| Record excerpts |
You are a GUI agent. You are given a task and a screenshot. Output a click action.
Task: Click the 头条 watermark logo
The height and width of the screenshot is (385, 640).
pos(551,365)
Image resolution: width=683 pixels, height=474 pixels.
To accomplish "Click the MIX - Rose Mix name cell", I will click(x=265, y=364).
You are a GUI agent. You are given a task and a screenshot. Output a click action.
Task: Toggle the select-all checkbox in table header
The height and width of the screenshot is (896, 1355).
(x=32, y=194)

...

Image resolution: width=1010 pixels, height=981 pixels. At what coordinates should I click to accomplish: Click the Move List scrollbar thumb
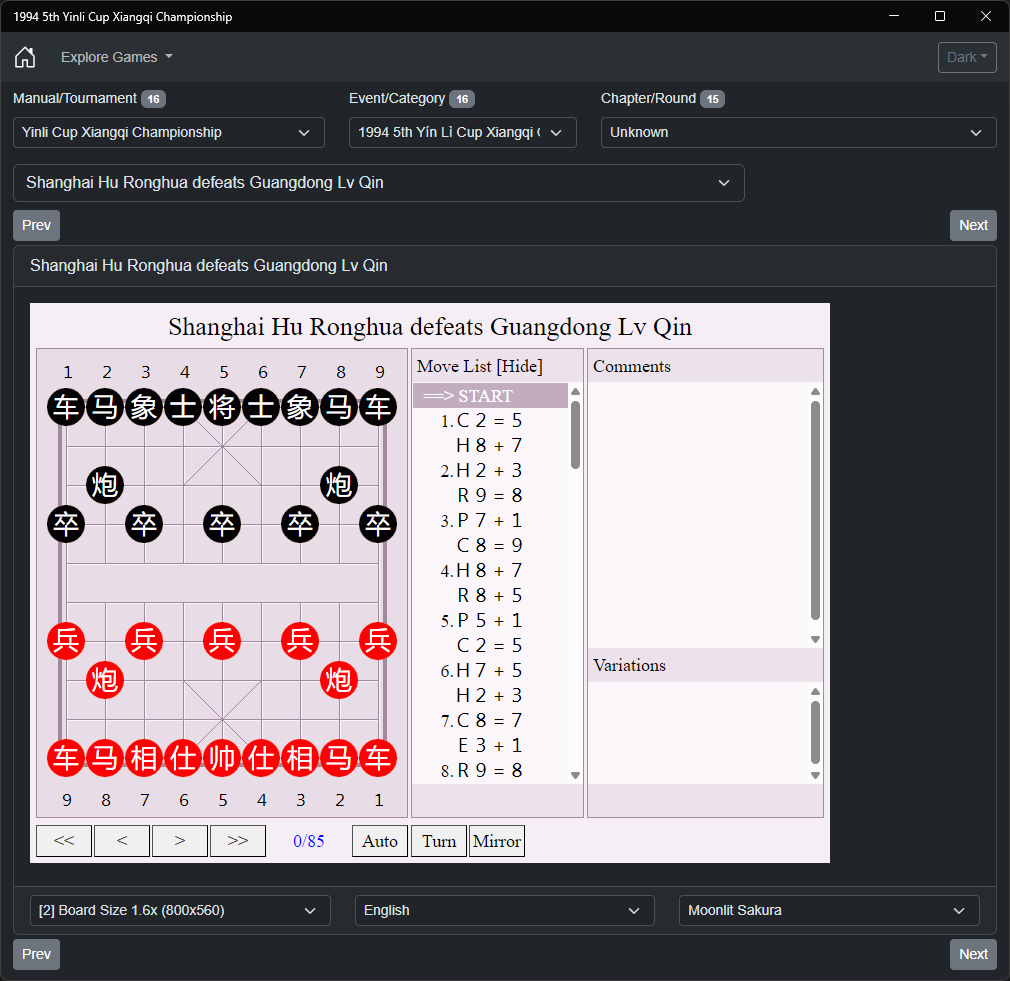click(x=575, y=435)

| Your goal |
Repeat word for word the lines above that run from the line containing "Task: Click the 头条 watermark logo" through the line containing "Task: Toggle the", both ends included, and nothing else.

| Answer box |
Task: Click the 头条 watermark logo
The height and width of the screenshot is (385, 640).
pos(551,365)
Image resolution: width=683 pixels, height=474 pixels.
To accomplish "Click the MIX - Rose Mix name cell", I will click(x=265, y=364).
You are a GUI agent. You are given a task and a screenshot. Output a click action.
Task: Toggle the select-all checkbox in table header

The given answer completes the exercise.